**Directions:** Lines in the records below that contain the word "Expand" must each be copied.

**Supplied information:**

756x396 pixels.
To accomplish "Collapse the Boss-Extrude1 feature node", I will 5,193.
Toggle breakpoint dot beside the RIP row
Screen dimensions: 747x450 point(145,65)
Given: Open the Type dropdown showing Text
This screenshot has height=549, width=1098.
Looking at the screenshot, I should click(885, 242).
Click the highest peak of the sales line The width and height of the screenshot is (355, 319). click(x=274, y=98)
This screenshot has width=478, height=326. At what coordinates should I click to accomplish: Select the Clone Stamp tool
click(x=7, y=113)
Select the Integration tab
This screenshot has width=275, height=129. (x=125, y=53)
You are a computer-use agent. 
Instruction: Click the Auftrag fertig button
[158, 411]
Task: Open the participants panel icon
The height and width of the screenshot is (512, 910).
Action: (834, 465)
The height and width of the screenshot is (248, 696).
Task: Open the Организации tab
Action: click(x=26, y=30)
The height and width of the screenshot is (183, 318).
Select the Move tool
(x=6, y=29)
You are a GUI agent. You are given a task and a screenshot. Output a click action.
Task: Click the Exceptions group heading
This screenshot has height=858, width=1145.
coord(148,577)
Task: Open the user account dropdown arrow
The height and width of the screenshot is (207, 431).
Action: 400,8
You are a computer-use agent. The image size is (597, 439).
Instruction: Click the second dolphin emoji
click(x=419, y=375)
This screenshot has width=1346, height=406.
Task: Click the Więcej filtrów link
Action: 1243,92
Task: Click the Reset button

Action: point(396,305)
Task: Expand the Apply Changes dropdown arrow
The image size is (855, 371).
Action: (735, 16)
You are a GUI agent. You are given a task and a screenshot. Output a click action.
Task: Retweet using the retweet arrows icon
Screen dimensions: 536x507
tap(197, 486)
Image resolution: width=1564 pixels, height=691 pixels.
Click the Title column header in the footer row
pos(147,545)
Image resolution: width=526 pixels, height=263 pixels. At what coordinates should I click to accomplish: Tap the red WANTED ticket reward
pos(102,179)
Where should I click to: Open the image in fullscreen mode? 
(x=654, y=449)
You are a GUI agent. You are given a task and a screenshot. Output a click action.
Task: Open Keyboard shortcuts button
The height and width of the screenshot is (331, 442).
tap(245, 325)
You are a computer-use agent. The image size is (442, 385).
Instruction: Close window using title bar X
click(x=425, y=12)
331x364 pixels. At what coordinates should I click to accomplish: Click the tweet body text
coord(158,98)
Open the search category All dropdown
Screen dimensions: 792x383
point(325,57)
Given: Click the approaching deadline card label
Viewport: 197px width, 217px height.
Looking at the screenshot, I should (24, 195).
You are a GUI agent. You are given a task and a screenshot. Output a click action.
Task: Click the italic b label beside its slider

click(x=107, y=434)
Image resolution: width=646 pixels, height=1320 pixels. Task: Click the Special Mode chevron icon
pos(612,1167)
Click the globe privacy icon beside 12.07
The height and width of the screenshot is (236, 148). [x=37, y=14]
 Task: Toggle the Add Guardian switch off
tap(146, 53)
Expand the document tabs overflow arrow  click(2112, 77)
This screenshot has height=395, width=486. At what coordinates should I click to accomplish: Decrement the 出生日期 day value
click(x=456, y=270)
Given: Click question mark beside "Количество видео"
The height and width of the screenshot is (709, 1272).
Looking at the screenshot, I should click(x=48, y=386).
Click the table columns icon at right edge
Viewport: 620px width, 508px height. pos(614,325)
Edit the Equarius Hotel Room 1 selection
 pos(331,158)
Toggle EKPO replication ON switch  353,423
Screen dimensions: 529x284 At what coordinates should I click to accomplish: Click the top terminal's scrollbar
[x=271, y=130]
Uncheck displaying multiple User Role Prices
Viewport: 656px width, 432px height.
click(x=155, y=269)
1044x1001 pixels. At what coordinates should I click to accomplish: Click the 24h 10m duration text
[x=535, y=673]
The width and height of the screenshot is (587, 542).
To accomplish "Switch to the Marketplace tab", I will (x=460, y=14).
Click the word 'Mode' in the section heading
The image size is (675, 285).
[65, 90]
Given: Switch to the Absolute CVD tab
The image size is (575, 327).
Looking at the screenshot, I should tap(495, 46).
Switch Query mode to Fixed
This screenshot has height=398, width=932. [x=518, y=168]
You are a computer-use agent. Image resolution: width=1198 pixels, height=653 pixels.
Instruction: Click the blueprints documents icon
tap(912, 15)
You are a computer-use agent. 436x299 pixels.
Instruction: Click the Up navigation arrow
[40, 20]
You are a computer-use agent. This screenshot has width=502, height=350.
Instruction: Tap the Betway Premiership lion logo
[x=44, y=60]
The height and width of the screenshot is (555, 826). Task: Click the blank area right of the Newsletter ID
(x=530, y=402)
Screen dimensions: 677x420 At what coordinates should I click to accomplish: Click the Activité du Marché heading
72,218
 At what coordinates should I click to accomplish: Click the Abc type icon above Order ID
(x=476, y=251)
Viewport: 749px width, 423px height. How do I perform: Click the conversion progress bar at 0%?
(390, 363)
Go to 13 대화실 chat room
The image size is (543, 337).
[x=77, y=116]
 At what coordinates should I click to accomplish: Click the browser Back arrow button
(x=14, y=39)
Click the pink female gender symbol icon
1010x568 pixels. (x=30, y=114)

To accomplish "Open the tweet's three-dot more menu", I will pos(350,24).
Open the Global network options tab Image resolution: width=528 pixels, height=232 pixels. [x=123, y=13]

**Reply to the exercise:**
Task: Expand the Apply Changes dropdown arrow
Expand the document tabs overflow arrow  click(2112, 77)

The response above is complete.